I didn’t like was how the wives of Elongated Man and Atomic Man were characterized either. They seem like total airheads because their reasons for doing certain major things make no damn sense, which brings me back to my problem with the murderer. I’m pretty sure the writer could have thought of more concrete reasons for these women to do what they did without seeming so silly
Also, I didn’t care much for the mind wiping plot line, but I think that’s because I’m unfamiliar with the DC Universe. That plot line piggybacks on previous stories in the DC Universe that I haven’t read. However, I do like that it shows there’s a divide with the Justice League, a league within the league, and that it touches on what can result from superheroes’ dangerous job of being a superhero — their loved ones can be targets if the superheroes’ identities are ever revealed.
The art is great. Strong illustrations, appealing colors, and great storytelling choices. I like how the fight scenes are drawn because the artist tries to feature everyone, but sometimes one or two characters would look a bit awkward to me.

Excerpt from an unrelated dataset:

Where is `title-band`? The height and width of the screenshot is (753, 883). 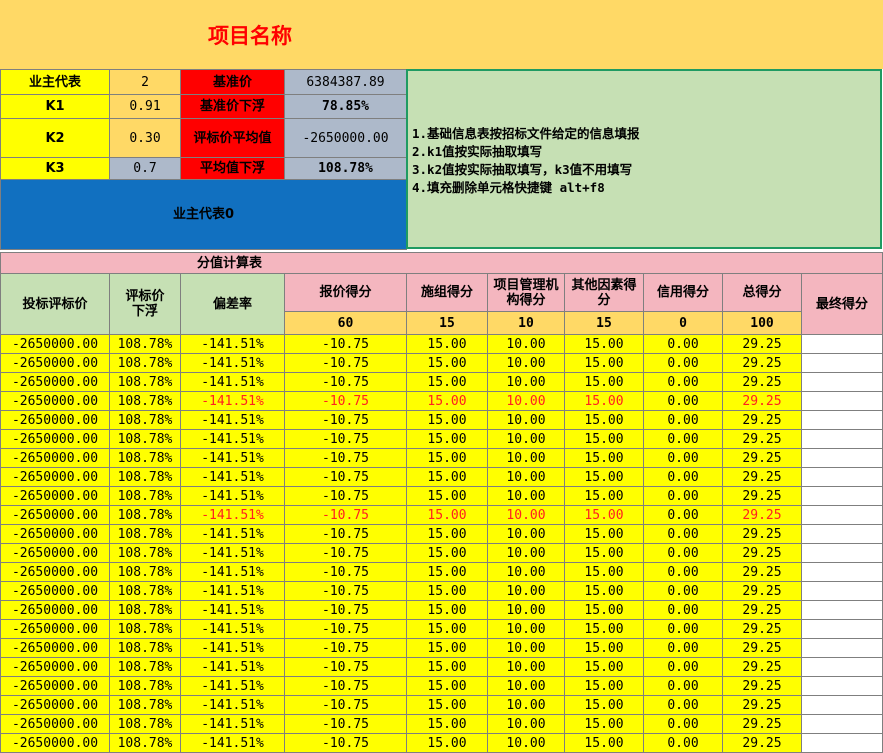 title-band is located at coordinates (442, 34).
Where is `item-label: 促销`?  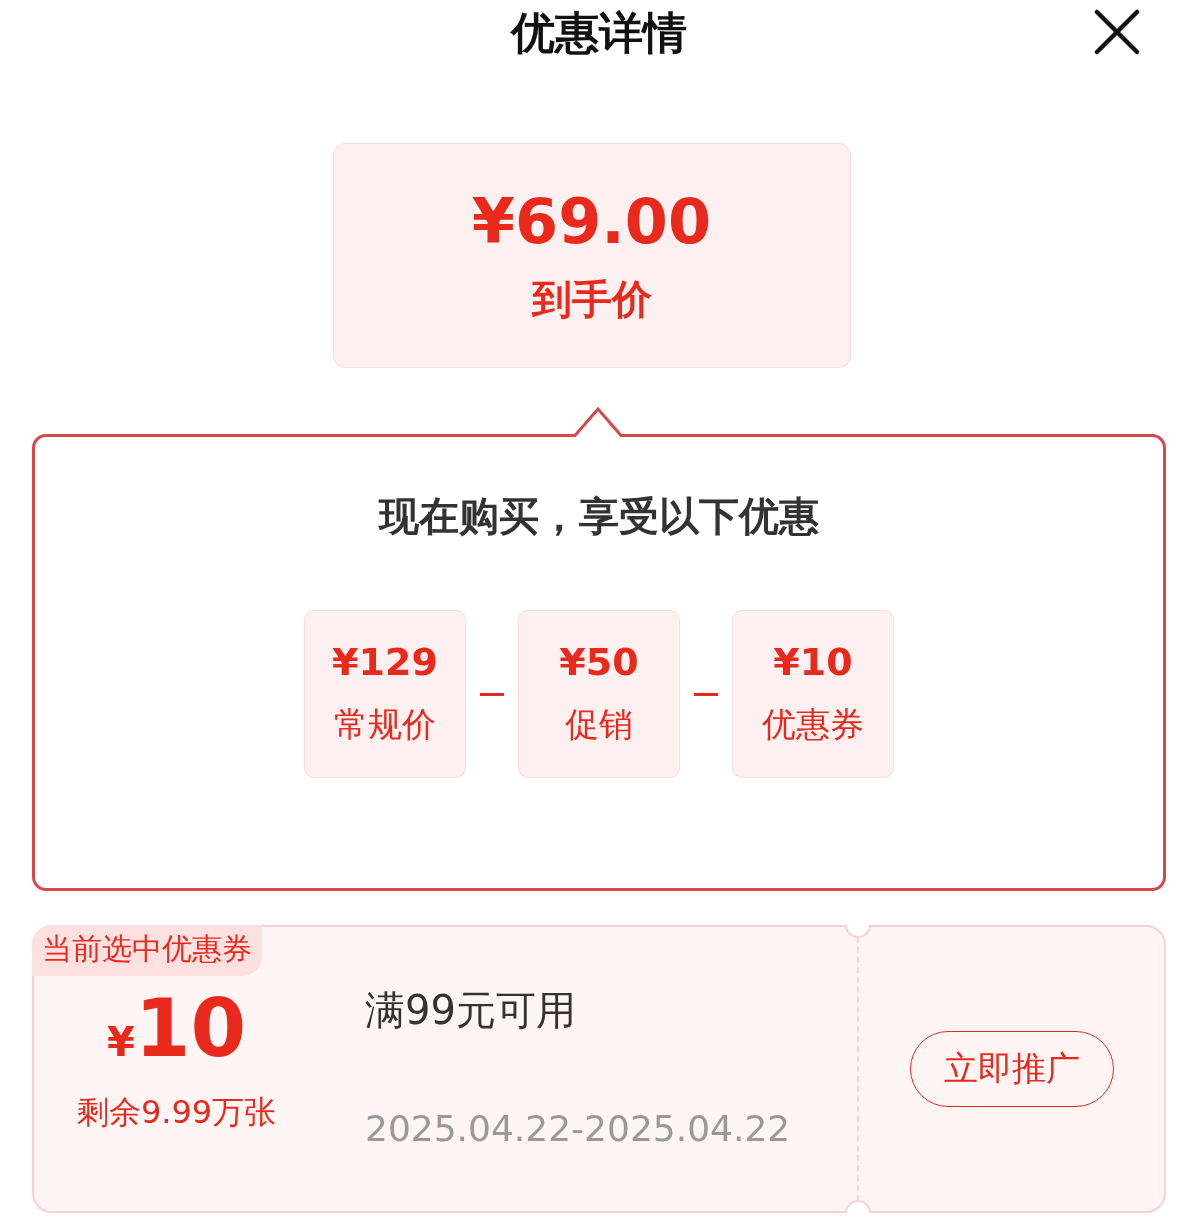 item-label: 促销 is located at coordinates (599, 724).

I mentioned some of my favorite panels above because the artist does a great job of communicating the characters’ emotions through his pictures or making characters do simple tasks to emphasize their humanness. However, another favorite illustration is a quick sketch he did of Dr. Light at the end of a chapter when Light realizes his mind had been fiddled with. I could feel his rage.

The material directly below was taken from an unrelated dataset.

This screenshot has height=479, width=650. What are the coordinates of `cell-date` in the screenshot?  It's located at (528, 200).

The major fight scene was a favorite too, but it’s hard to tell if I like it because of how it’s narrated or how it’s drawn or both. I loved it though and the villain, Deathstroke, is such a formidable enemy. He took everyone down! But it was funny how Green Arrow got him to lose his focus. Lol! I would have liked to see that fight scene on screen in 3D.
Another favorite scene was the funeral of the dead spouse because all the heroes show up for it. Those more familiar with the characters than I would appreciate that scene a bit more too. I just liked seeing all the characters there. Also, I like the issue covers: My favorite is of all the capes hung up.
See pages from the comic below. Click on them for a larger view. You will be spoiled on who died, but it’s not a major spoiler.
Overall: ★★★★☆ 1/2
Almost 5 stars. I had to subtract some points for silly female characters. I think they should have been stronger. I mean Louis Lane was in there for about five seconds and she seemed stronger than them both. L I’m really pissed about that.
Anyway, great story and I highly recommend it to DC Universe fans who haven’t yet read it.